**Material to process:**
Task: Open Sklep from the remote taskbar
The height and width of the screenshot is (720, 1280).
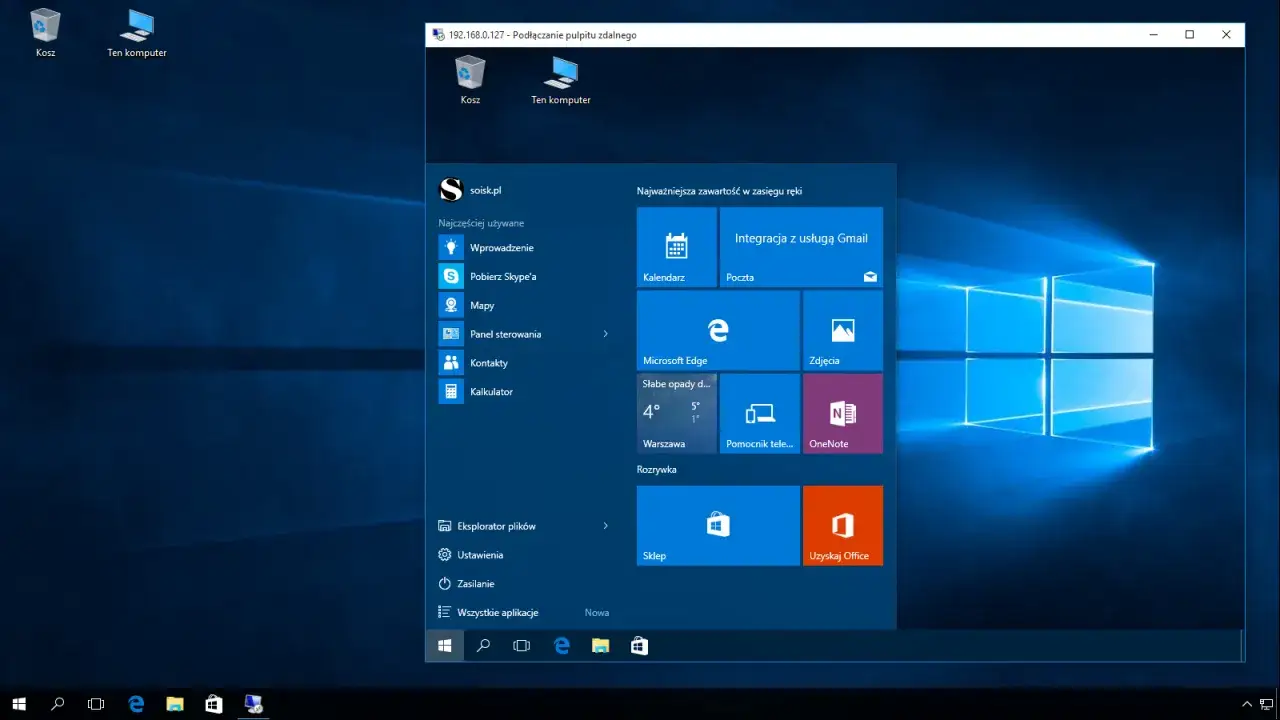Action: pyautogui.click(x=638, y=645)
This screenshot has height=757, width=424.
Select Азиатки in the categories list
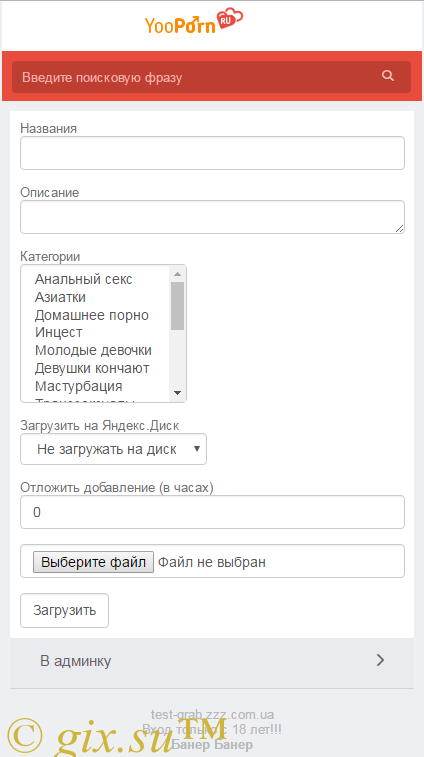coord(60,297)
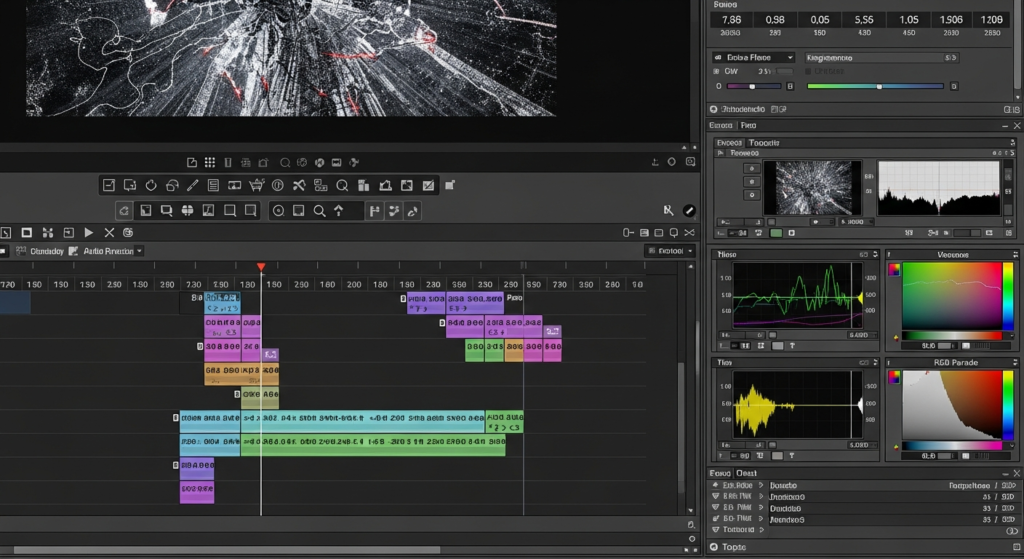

**Task instructions:** Give the data back exactly, omitting all pictures.

**Response for this exercise:**
Task: Open Sklep from the remote taskbar
The height and width of the screenshot is (720, 1280).
Action: pyautogui.click(x=638, y=645)
This screenshot has height=757, width=424.
Select Азиатки in the categories list
coord(60,297)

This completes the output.